Syndicate’s plot doesn’t really show alot of enthusiasm. In the begining it starts of great by introducing Kilo and his band of co-workers, then the game feels abit incomlete after the intial introduction of everyone as they start to become distant, thus not allowing the players to make get a any kind of connection with them. Even playing as Kilo I couldn’t really feel any kind of connection with his character, he didn’t say a single word through out the entire game. The closest thing players get to understanding what Kilo is going through are the fortune cookie-eque statements that pop up between completion of levels, that i can only assume are coming from someone with multi-core processor in their head.

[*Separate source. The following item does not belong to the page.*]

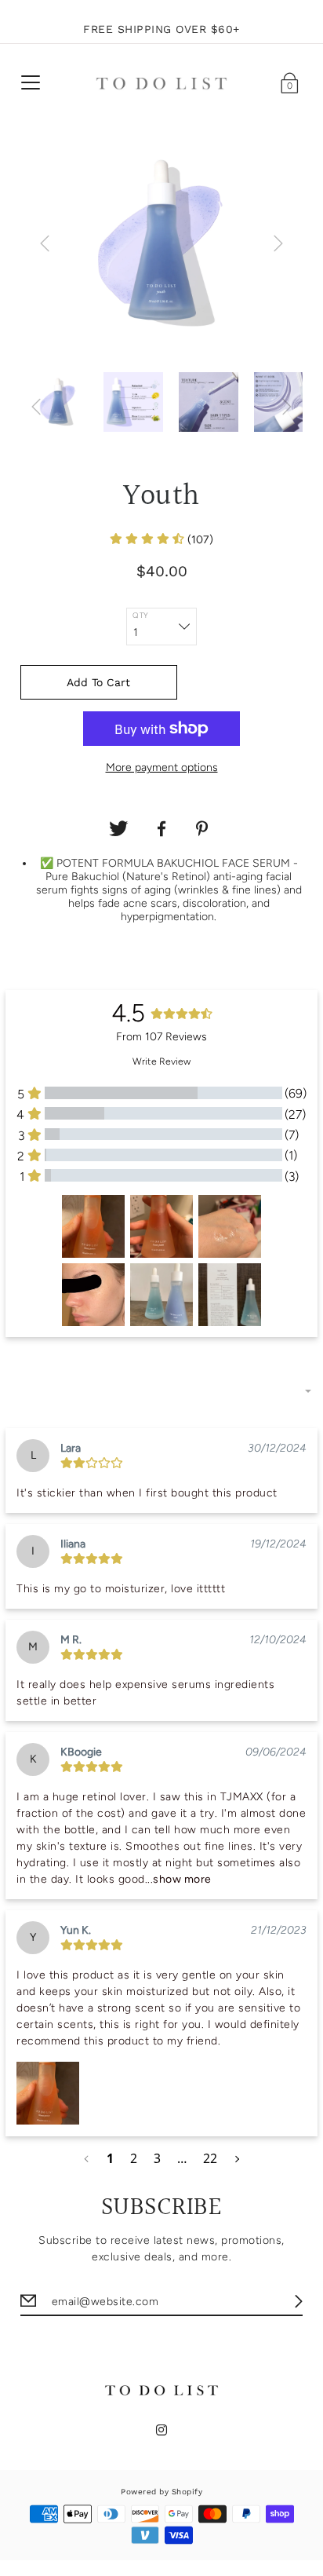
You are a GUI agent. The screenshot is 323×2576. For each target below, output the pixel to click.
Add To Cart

When all is said and done, you’re left with a partially finished game. Which is okay, because the multi-player co-op brings it all home. With its very borderlands like feel,co-op is where its at. Players chose from 4 classes of agents, the have the medic, the soldier, the scout and the Heavy. Each with customized guns load outs and special skill trees. Taking the same tactics from single player and applying them to a multi-player aspect. In the mode players infiltrate Syndicate strong holds to extract a target, facing waves of enemies ranging from grunts to bruisers. This mode sets up players for a very engaging multi-player experience, mainly because you can’t just blast your way through and have to use some sort of tactics to complete your goals. In closing even with decently cohesive story and adequately put together game play, Syndicate makes for a fun time. Even with its short single player, co-op more than makes up for the rest of the games flaws.